■ **YOUR GOAL**
Return the full passage below on Millennials and poverty word for word, without the items that follow it.

Much has been written about the Millennial generation, those who are roughly between the ages of 18 to 35. As the largest generation in population since the Baby Boomers, the younger sect is coming of age and influencing the American workforce and economy in new ways.
Living below the poverty line
One recent study explores "head of household" status among the age group, using that measurement to explore the differences between generations. One striking note in the study is that poverty rates are higher for the Millennial generation. Roughly 5.3 million of U.S. households living at the poverty rate were Millennials, out of 17 million households in that range total. In other words, about 31 percent of those in poverty are Millennials, compared to about 25 percent being Generation X and just over 29 percent being Baby Boomers.
Living below the defined poverty line leads to greater economic hardship. Fewer and small savings accounts are available for emergencies like medical care, and borrowing and debt increase to meet daily needs. Millennials also rent at a higher rate than other generations, which means they have less property to use as collateral when borrowing.
The ongoing student loan crisis is well documented, and it's common for many to carry significant credit card debt, medical bills and have other expenses like car loans that chew up income. For many, paying these bills is a challenge and a medical bill may be paid using a credit card instead of out of pocket, meaning the interest continues to grow. It can feel like a never-ending cycle: a trap that the borrower can't escape.

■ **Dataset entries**
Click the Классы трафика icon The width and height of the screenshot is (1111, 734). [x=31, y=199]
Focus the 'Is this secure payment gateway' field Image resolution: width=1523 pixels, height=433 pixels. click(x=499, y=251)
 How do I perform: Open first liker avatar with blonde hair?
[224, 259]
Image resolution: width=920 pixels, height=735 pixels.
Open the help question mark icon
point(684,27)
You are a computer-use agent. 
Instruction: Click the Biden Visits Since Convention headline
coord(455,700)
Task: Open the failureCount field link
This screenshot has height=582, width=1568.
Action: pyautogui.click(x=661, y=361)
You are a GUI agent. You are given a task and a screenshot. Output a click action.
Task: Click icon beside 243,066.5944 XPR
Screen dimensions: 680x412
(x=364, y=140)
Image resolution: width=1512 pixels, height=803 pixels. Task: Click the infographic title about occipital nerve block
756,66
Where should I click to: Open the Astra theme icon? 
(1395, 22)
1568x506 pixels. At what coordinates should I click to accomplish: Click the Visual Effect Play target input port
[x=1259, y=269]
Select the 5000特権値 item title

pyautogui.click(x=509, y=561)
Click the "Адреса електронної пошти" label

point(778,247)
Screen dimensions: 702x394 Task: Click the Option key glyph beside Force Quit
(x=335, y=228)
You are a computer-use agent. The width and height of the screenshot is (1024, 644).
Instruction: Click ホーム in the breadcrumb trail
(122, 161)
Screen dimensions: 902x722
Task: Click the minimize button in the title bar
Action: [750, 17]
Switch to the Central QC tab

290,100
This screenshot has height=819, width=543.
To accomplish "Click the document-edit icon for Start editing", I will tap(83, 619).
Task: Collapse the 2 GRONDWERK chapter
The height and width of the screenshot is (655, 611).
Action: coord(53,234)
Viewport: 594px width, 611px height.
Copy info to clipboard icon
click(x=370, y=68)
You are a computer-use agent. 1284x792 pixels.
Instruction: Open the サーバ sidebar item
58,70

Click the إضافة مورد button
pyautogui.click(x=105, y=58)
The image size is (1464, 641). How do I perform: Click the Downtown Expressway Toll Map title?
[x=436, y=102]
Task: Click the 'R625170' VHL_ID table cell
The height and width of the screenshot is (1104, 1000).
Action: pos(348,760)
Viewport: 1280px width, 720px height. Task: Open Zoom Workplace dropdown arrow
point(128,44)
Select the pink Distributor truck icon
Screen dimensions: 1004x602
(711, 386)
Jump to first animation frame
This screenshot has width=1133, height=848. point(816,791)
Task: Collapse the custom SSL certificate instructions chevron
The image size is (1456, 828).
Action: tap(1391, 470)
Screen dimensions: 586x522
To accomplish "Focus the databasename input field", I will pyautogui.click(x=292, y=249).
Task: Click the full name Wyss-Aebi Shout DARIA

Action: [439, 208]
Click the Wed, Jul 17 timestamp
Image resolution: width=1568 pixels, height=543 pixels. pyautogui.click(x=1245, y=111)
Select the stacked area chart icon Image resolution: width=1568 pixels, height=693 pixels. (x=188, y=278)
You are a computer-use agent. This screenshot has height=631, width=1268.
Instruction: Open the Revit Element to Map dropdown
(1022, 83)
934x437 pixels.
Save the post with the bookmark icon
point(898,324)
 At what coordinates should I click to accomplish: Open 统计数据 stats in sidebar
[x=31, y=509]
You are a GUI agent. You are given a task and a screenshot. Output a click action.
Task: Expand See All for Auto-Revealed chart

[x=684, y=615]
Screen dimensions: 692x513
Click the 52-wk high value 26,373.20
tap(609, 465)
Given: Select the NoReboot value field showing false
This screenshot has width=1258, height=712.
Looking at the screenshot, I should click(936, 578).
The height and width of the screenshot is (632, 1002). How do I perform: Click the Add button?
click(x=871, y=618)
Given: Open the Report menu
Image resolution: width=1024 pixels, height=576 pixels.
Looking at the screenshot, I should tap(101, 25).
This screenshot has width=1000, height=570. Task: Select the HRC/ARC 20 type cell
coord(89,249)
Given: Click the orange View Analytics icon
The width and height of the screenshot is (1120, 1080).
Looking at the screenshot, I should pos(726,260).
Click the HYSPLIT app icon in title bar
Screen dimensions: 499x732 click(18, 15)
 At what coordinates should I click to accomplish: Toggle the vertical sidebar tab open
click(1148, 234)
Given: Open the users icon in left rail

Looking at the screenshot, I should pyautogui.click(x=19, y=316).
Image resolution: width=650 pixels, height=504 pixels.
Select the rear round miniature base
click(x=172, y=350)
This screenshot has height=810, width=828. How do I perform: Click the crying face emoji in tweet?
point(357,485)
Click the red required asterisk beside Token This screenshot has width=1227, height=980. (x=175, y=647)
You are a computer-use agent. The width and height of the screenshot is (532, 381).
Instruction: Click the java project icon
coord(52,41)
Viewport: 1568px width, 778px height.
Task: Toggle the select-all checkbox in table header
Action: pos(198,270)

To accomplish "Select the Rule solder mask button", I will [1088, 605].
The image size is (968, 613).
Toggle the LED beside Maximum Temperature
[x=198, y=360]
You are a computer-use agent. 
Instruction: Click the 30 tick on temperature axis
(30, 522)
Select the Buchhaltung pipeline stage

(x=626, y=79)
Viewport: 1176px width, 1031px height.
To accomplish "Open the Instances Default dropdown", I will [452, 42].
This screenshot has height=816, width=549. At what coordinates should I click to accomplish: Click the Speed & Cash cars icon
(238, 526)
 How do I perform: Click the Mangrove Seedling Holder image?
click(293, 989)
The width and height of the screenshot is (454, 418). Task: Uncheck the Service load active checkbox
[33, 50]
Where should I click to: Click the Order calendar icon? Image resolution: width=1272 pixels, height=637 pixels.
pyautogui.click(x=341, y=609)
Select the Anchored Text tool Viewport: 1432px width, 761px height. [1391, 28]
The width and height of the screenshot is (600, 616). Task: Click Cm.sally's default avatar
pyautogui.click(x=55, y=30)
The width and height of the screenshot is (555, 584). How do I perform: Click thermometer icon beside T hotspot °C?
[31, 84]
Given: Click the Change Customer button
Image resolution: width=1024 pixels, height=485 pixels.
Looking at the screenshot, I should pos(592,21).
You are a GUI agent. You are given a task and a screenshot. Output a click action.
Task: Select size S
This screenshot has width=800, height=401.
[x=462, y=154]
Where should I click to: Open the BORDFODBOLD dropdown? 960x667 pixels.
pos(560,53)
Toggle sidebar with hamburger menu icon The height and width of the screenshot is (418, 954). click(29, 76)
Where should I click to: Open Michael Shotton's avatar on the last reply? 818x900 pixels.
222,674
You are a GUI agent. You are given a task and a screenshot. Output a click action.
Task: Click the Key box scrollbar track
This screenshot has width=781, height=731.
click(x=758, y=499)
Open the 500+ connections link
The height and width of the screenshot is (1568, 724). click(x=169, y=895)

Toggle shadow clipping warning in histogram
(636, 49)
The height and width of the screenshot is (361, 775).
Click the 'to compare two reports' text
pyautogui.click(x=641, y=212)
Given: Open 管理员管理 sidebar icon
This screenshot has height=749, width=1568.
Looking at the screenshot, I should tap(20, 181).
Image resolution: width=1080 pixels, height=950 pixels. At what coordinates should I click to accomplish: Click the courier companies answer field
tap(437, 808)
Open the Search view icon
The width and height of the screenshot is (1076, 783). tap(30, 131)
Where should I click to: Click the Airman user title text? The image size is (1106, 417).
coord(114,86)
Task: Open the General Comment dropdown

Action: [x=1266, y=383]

■ **SOLUTION TO THIS EXERCISE**
Much has been written about the Millennial generation, those who are roughly between the ages of 18 to 35. As the largest generation in population since the Baby Boomers, the younger sect is coming of age and influencing the American workforce and economy in new ways.
Living below the poverty line
One recent study explores "head of household" status among the age group, using that measurement to explore the differences between generations. One striking note in the study is that poverty rates are higher for the Millennial generation. Roughly 5.3 million of U.S. households living at the poverty rate were Millennials, out of 17 million households in that range total. In other words, about 31 percent of those in poverty are Millennials, compared to about 25 percent being Generation X and just over 29 percent being Baby Boomers.
Living below the defined poverty line leads to greater economic hardship. Fewer and small savings accounts are available for emergencies like medical care, and borrowing and debt increase to meet daily needs. Millennials also rent at a higher rate than other generations, which means they have less property to use as collateral when borrowing.
The ongoing student loan crisis is well documented, and it's common for many to carry significant credit card debt, medical bills and have other expenses like car loans that chew up income. For many, paying these bills is a challenge and a medical bill may be paid using a credit card instead of out of pocket, meaning the interest continues to grow. It can feel like a never-ending cycle: a trap that the borrower can't escape.